[Word and element pointing entries]
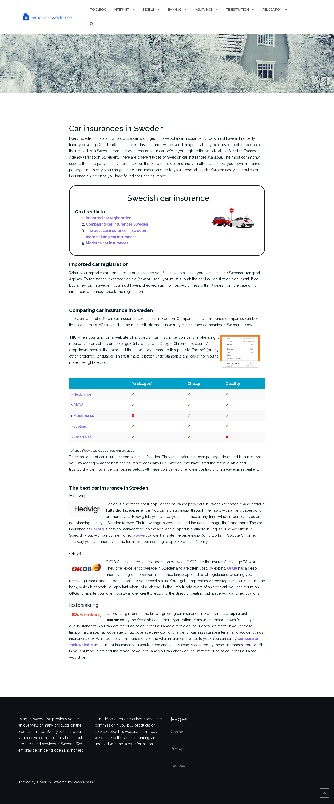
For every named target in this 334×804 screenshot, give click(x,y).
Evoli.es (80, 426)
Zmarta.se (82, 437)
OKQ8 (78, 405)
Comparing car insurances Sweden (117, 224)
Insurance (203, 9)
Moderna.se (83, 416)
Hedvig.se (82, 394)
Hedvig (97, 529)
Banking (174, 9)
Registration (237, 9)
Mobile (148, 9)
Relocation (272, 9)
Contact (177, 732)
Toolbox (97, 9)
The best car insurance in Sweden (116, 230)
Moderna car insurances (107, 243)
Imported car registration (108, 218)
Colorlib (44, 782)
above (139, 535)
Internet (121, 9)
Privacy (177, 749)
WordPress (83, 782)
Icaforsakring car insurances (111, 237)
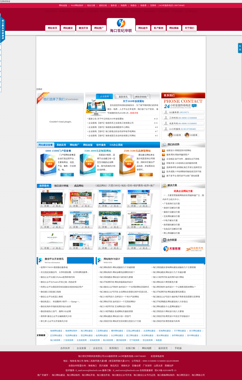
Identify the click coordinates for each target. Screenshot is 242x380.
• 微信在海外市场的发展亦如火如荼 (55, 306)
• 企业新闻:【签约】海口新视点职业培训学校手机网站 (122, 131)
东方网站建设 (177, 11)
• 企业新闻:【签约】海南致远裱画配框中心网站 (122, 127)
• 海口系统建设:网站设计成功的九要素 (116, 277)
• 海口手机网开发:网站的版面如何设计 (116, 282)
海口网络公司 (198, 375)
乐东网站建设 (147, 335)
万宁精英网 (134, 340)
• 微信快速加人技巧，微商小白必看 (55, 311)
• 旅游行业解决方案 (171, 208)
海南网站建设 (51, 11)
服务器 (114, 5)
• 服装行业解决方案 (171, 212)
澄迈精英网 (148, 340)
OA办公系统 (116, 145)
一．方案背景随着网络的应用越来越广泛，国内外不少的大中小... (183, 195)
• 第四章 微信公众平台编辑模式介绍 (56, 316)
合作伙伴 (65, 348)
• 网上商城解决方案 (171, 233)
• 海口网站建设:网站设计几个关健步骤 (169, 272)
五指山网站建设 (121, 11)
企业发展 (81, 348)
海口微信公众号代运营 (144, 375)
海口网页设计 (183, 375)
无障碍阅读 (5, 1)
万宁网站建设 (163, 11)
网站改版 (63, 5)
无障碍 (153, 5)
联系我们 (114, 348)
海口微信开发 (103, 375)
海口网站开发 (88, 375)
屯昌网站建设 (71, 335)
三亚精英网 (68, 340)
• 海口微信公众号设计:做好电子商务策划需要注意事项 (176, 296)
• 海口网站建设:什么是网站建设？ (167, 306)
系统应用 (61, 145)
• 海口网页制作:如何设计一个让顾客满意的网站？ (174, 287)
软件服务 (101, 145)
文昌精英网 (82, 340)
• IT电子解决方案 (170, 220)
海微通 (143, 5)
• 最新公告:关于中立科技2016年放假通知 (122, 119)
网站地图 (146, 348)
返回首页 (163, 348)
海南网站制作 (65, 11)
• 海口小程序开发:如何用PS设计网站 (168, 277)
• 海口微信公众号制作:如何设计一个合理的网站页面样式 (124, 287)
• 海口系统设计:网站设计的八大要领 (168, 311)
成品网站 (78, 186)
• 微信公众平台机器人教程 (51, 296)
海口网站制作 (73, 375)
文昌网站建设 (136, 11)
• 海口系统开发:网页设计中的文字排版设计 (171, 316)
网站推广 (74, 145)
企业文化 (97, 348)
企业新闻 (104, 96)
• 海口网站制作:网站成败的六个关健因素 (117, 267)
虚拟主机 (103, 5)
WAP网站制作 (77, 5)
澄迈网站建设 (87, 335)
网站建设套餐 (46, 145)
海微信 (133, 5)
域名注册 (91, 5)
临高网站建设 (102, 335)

Task to complete. Rescale lines from the start of the entries through the line holding "Moderna car insurances (107, 243)", inclusive: write all of those lines out again, requests included, multiplying every click coordinate in the answers by 1.75 and rounding to whole numbers with halves rounded up. Leave the pictures out, and keep every other number as it stands.

Output for this task.
For every named target in this 334×804 screenshot, give click(x,y).
Evoli.es (140, 746)
Zmarta.se (144, 765)
OKQ8 (137, 709)
Comparing car insurances Sweden (205, 392)
Insurance (355, 16)
Moderna.se (145, 728)
Hedvig.se (144, 690)
Hedvig (170, 926)
Banking (305, 16)
Registration (415, 16)
Mobile (259, 16)
Relocation (476, 16)
Contact (310, 1281)
Toolbox (170, 16)
The best car insurance in Sweden (203, 403)
Moderna car insurances (187, 425)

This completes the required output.